▶ What you have to do: Extract the text lines from every listing below and reproduce them word for word, leaving out the pictures.

Dataset listing:
--- BEGIN ---

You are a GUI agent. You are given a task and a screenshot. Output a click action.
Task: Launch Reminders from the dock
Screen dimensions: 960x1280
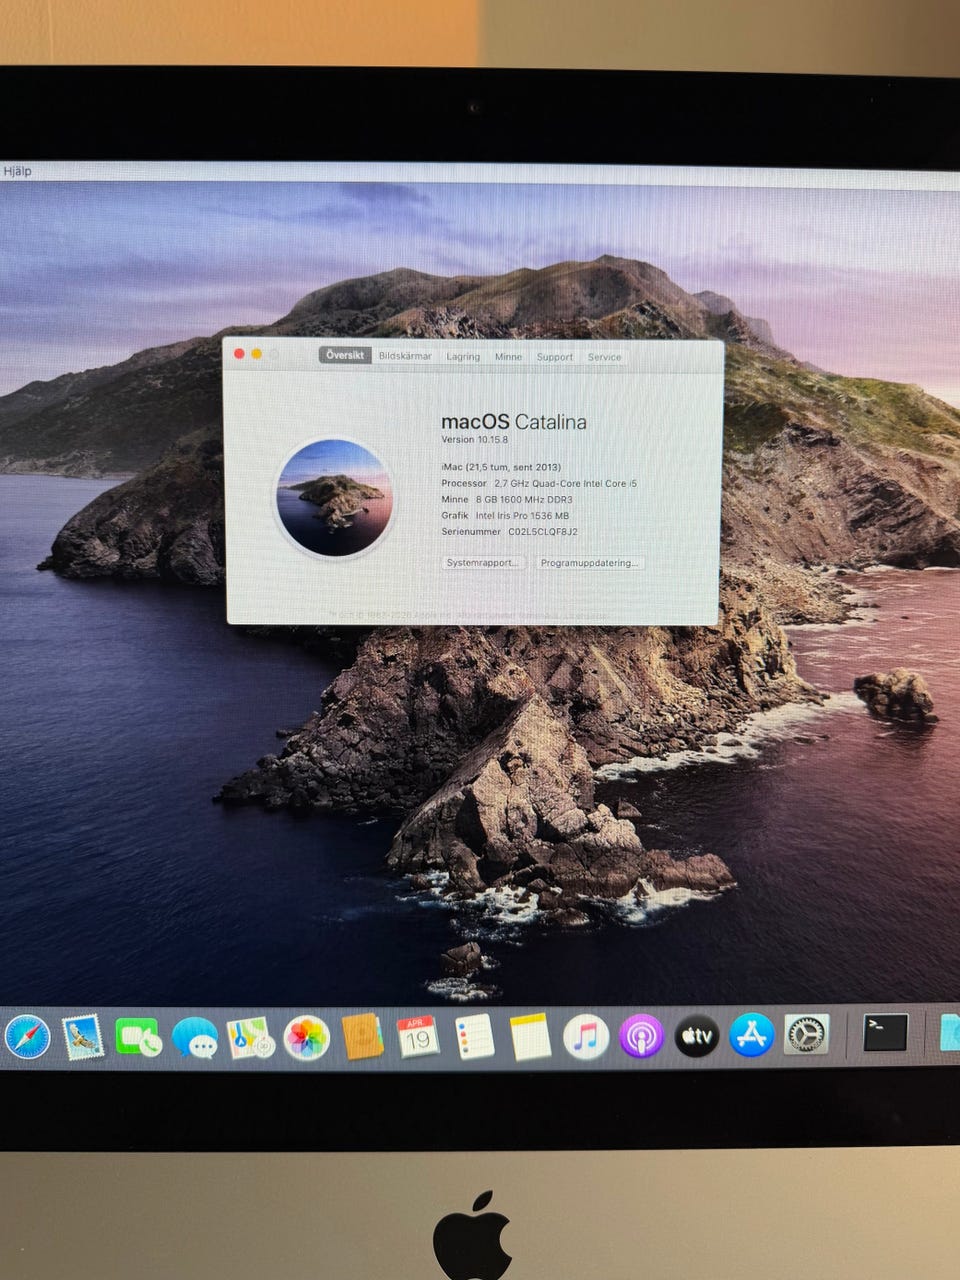474,1038
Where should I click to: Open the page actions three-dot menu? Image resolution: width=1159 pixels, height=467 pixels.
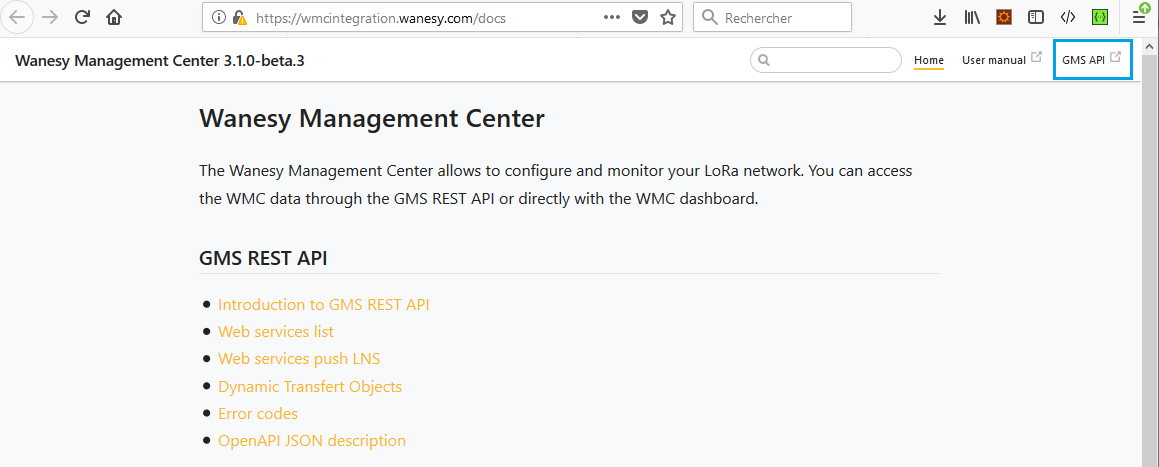point(612,17)
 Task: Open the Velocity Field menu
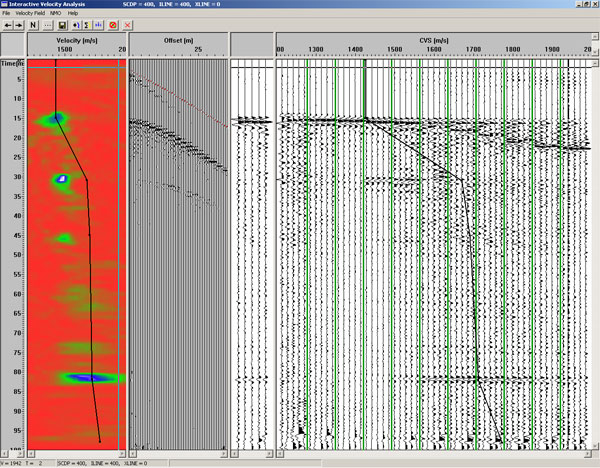click(31, 12)
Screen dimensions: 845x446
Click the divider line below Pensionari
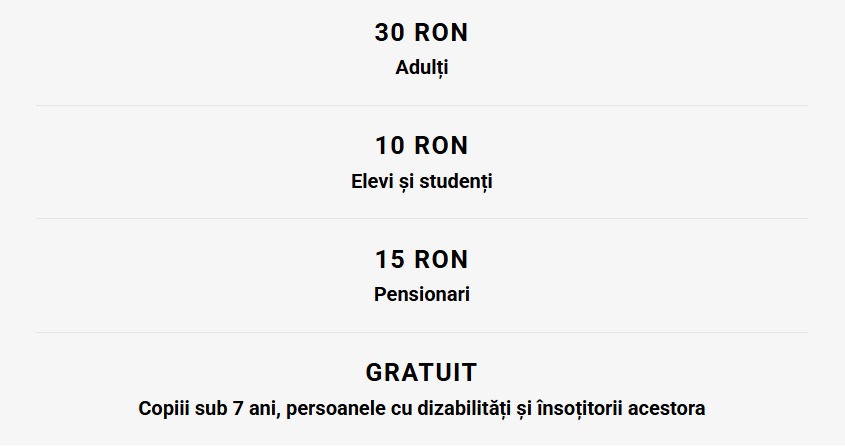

--- END ---

▶ Reply:
You are a GUI agent. You are given a task and a screenshot. Output a click action.
Task: Launch Reminders from the dock
Screen dimensions: 960x1280
474,1038
Where should I click to: Open the page actions three-dot menu? Image resolution: width=1159 pixels, height=467 pixels.
point(612,17)
 Task: Open the Velocity Field menu
click(31, 12)
Screen dimensions: 845x446
Click the divider line below Pensionari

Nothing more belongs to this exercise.